Source data:
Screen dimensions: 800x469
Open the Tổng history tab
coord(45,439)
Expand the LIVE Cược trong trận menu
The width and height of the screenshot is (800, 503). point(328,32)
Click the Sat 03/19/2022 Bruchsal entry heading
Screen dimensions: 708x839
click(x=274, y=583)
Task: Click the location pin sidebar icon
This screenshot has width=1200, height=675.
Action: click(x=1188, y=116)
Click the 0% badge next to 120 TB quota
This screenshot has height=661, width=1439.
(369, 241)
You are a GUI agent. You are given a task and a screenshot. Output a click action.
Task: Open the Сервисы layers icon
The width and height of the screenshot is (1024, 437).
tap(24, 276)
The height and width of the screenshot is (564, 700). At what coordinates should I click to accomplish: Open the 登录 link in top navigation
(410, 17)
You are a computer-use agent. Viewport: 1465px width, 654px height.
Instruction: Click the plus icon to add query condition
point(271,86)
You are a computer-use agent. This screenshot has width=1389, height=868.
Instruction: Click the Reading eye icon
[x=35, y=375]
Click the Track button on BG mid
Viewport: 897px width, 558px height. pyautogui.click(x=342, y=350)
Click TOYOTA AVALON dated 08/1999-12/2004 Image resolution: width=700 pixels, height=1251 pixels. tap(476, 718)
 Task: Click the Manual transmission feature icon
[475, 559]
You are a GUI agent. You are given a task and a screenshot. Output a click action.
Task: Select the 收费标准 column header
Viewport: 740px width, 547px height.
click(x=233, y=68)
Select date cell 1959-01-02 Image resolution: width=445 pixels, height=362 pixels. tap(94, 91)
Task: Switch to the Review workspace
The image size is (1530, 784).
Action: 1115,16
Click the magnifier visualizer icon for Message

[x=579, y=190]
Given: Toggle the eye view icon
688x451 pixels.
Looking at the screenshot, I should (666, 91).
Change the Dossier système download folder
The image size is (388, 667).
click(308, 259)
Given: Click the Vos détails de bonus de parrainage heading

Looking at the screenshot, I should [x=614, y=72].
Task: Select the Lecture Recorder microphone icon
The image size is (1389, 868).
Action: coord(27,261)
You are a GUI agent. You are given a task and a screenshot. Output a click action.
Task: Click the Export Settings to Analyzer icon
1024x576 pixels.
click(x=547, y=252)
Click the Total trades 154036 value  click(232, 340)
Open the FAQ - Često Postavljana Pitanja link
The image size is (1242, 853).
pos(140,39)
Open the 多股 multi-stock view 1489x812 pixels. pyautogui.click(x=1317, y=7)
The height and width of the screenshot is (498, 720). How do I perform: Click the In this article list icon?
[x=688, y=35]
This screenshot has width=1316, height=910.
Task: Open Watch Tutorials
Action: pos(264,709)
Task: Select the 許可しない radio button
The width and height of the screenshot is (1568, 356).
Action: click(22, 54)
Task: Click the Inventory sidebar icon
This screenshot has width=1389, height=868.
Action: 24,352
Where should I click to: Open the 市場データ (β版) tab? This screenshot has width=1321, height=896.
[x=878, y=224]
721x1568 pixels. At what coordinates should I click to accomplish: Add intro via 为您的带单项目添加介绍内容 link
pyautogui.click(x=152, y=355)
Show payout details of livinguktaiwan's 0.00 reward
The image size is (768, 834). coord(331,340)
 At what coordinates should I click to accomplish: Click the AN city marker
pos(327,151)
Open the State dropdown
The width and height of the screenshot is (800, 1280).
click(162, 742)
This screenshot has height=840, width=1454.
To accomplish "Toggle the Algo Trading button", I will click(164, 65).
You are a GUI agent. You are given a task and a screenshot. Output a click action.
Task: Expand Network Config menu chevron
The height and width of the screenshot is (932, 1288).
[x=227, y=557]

Task to complete: Every line of the data above is to be copied out exactly.

Expected answer:
Screen dimensions: 800x469
Open the Tổng history tab
coord(45,439)
Expand the LIVE Cược trong trận menu
The width and height of the screenshot is (800, 503). point(328,32)
Click the Sat 03/19/2022 Bruchsal entry heading
Screen dimensions: 708x839
click(x=274, y=583)
Task: Click the location pin sidebar icon
This screenshot has width=1200, height=675.
Action: click(x=1188, y=116)
Click the 0% badge next to 120 TB quota
This screenshot has height=661, width=1439.
(369, 241)
You are a GUI agent. You are given a task and a screenshot. Output a click action.
Task: Open the Сервисы layers icon
The width and height of the screenshot is (1024, 437).
tap(24, 276)
The height and width of the screenshot is (564, 700). At what coordinates should I click to accomplish: Open the 登录 link in top navigation
(410, 17)
You are a computer-use agent. Viewport: 1465px width, 654px height.
Instruction: Click the plus icon to add query condition
point(271,86)
You are a computer-use agent. This screenshot has width=1389, height=868.
Instruction: Click the Reading eye icon
[x=35, y=375]
Click the Track button on BG mid
Viewport: 897px width, 558px height. pyautogui.click(x=342, y=350)
Click TOYOTA AVALON dated 08/1999-12/2004 Image resolution: width=700 pixels, height=1251 pixels. tap(476, 718)
 Task: Click the Manual transmission feature icon
[475, 559]
You are a GUI agent. You are given a task and a screenshot. Output a click action.
Task: Select the 收费标准 column header
Viewport: 740px width, 547px height.
click(x=233, y=68)
Select date cell 1959-01-02 Image resolution: width=445 pixels, height=362 pixels. tap(94, 91)
Task: Switch to the Review workspace
The image size is (1530, 784).
Action: 1115,16
Click the magnifier visualizer icon for Message

[x=579, y=190]
Given: Toggle the eye view icon
688x451 pixels.
Looking at the screenshot, I should (666, 91).
Change the Dossier système download folder
The image size is (388, 667).
click(308, 259)
Given: Click the Vos détails de bonus de parrainage heading

Looking at the screenshot, I should [x=614, y=72].
Task: Select the Lecture Recorder microphone icon
The image size is (1389, 868).
Action: coord(27,261)
You are a GUI agent. You are given a task and a screenshot. Output a click action.
Task: Click the Export Settings to Analyzer icon
1024x576 pixels.
click(x=547, y=252)
Click the Total trades 154036 value  click(232, 340)
Open the FAQ - Često Postavljana Pitanja link
The image size is (1242, 853).
pos(140,39)
Open the 多股 multi-stock view 1489x812 pixels. pyautogui.click(x=1317, y=7)
The height and width of the screenshot is (498, 720). How do I perform: Click the In this article list icon?
[x=688, y=35]
This screenshot has width=1316, height=910.
Task: Open Watch Tutorials
Action: pos(264,709)
Task: Select the 許可しない radio button
The width and height of the screenshot is (1568, 356).
Action: click(22, 54)
Task: Click the Inventory sidebar icon
This screenshot has width=1389, height=868.
Action: 24,352
Where should I click to: Open the 市場データ (β版) tab? This screenshot has width=1321, height=896.
[x=878, y=224]
721x1568 pixels. At what coordinates should I click to accomplish: Add intro via 为您的带单项目添加介绍内容 link
pyautogui.click(x=152, y=355)
Show payout details of livinguktaiwan's 0.00 reward
The image size is (768, 834). coord(331,340)
 At what coordinates should I click to accomplish: Click the AN city marker
pos(327,151)
Open the State dropdown
The width and height of the screenshot is (800, 1280).
click(162, 742)
This screenshot has height=840, width=1454.
To accomplish "Toggle the Algo Trading button", I will click(164, 65).
You are a GUI agent. You are given a task and a screenshot. Output a click action.
Task: Expand Network Config menu chevron
The height and width of the screenshot is (932, 1288).
[x=227, y=557]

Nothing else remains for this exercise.